I don't think Martin used anything unusual in tuner-mounting screws. If they used a Grover tuner, then whatever Grover puts in the box is what they used to mount it. The little set-screw to hold Grover Rotomatics or Sta-tites in place is a very common screw.
If it was a 1930s Martin, or a "New York" Martin (pre-1896), then you might have a worry. But a 1960s Martin? No, they used nothing extraordinary for the purpose. Any good repairman can provide you with a Grover mounting screw. I was thinking it was an older model, somehow.
You have mental pictures from what you're familiar with and I didn't connect with my 1960s D-28, but instead with the Martin I'm playing a lot these days -- a pre-Civil War Martin model 2-27 (on long-term loan, as I couldn't afford something like that at all) and the tuners on that are nifty brass tuners with ivory pegs. Those tuner mounting screws might be hard to match, as they are tiny flat-head brass screws, not round-head nickle screws like modern tuners sport.

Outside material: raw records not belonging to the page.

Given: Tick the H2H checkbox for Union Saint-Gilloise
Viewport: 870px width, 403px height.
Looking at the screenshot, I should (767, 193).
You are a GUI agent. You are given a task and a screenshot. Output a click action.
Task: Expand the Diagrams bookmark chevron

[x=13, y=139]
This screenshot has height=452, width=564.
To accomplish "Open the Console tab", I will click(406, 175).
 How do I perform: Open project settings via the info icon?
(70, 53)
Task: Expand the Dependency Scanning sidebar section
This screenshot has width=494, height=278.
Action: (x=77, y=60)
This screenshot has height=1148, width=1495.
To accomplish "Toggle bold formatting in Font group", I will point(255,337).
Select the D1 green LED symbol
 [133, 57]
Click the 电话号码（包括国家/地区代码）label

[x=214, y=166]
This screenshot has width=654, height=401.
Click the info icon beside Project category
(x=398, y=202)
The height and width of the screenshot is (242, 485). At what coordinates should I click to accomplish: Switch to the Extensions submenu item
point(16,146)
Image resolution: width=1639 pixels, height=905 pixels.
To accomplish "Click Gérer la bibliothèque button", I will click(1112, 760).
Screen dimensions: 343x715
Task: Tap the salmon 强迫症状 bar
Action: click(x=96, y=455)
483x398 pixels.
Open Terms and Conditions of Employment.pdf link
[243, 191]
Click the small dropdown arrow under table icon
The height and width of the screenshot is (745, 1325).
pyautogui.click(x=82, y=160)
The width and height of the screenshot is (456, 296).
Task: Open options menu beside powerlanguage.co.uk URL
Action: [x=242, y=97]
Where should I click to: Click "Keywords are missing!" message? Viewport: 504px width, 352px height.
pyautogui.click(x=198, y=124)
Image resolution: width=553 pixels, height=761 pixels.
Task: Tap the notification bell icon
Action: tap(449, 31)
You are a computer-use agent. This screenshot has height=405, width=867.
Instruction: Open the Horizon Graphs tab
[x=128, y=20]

You're fine, whatever you do. Collectors of vintage instruments are not so picky about a tuner screw, or even a tuner as such. I have a 1944 Epiphone Zenith, which, when I got it, had three original tuners and a modern, 3-on-a-strip set on the other side of the peghead. i just bought a replacement set of Grover Sta-tites and put the remaining original tuners in a box. If ever I sell the guitar (or my estate does so), the originals can be put in a baggie in the case for the buyer. I don't think the difference in value would be much if it still had all original tuners. And even if the difference was significant (>$100, let's say), if one of the mounting screws was changed out, it wouldn't make 10 cents' difference.
Once that guitar is 150 years old, the mismatched tuner screw might make $10 difference in the value, but by then, $10 will be a postage stamp's cost.
Get a new, modern screw, and play the guitar. It's not doing you any good without the tuner.